Missing Poker Player May Have Been Killed Because He Blew Backer’s Cash, Informant Claims
Posted on: October 6, 2020, 03:19h.
Last updated on: October 7, 2020, 12:05h.
An Icelandic poker player who vanished without trace at the Dublin Poker Festival last year may have been killed for losing the wrong person’s money in a high-stakes cash game, according to The Dublin Herald.
Jon Jonsson was last seen leaving Dublin’s Bonnington Hotel at around 11 am on February 9, 2019, the day before the festival was due to commence. He was captured by the hotel’s security camera heading out along Swords Road before apparently disappearing into thin air.
At the time, Jonsson’s disappearance resulted in urgent appeals for information about his whereabouts to poker players and the wider community.

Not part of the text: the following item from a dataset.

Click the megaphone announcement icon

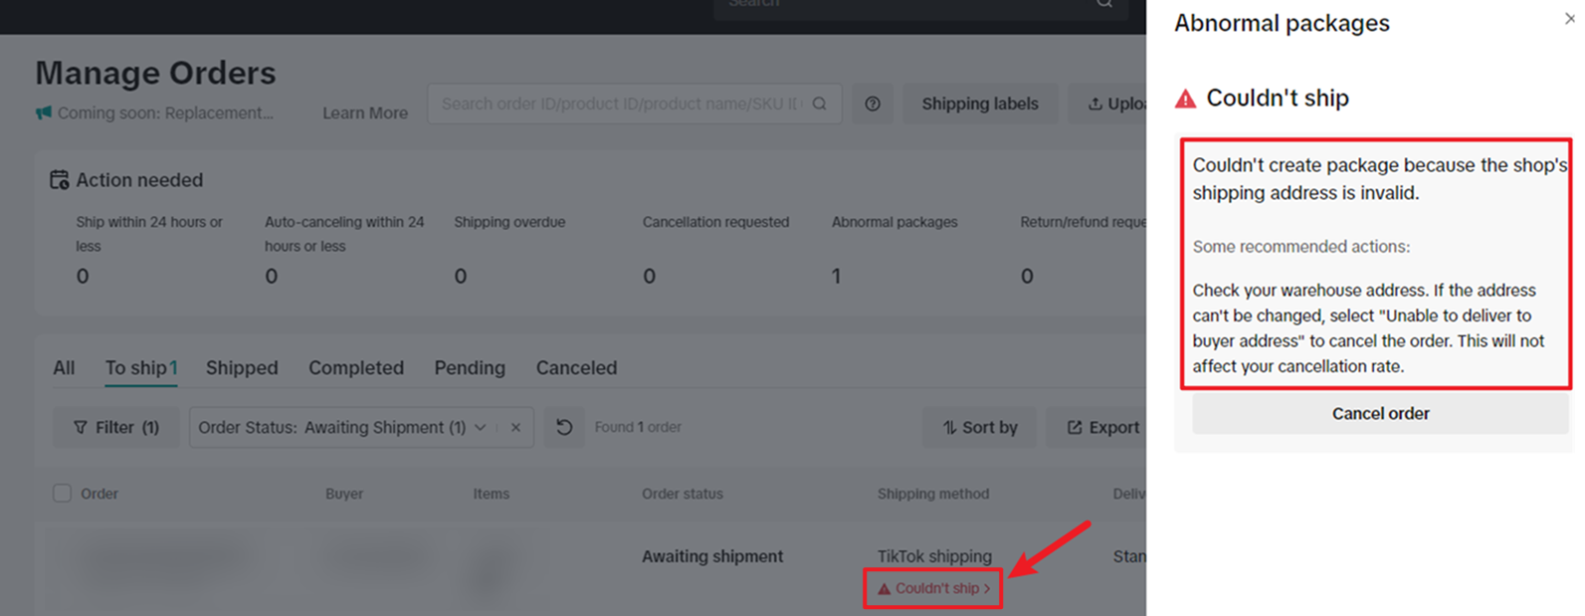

The story made the national news in Ireland and has received even more media attention in Iceland.
Jonsson’s mystified relatives hired a private detective to track him down. The disappearance was completely out of character for the 41-year-old father of four, they said.
Informant Spills Details
But an unnamed criminal currently in prison in Iceland has told authorities there he knows what happened to Jonsson, The Dublin Herald reports. According to the Icelandic inmate, Jonsson was killed “accidentally” by an Icelandic man who was also in Dublin at the time after the pair argued over money he had lost.
While Jonsson was not involved in criminality, said the source, he had been entrusted with his killer’s cash — more than €4,000 ($4,690), which was to be distributed among other players as tournament buy-ins.
But Jonsson got involved in a cash game the night before his disappearance and blew the lot. According to the prisoner’s account, he tried to leave when he started to lose but was coerced into continuing by others in the game, who were described as “all foreign nationals” by the Herald.
Meeting Gone Wrong
Jonsson had arrived in Dublin earlier that day, alone. His fiancée, Jana Gudjonsdottir, had agreed to join him the following day. The couple planned to enjoy a ten-day stay in the city.
Gudjonsdottir said that when she arrived, she found Jonsson asleep in their room. They argued, and the girlfriend left to go to the bar for a coffee. When she returned, Jonsson had gone, leaving his phone and passport.
He went to meet the man whose money he had lost, according to the prisoner, who has also told his story to Jonsson’s family via an intermediary.
Irish national police, the Gardaí, are aware of the new revelations and have been in contact with their counterparts in Iceland. The investigation remains open.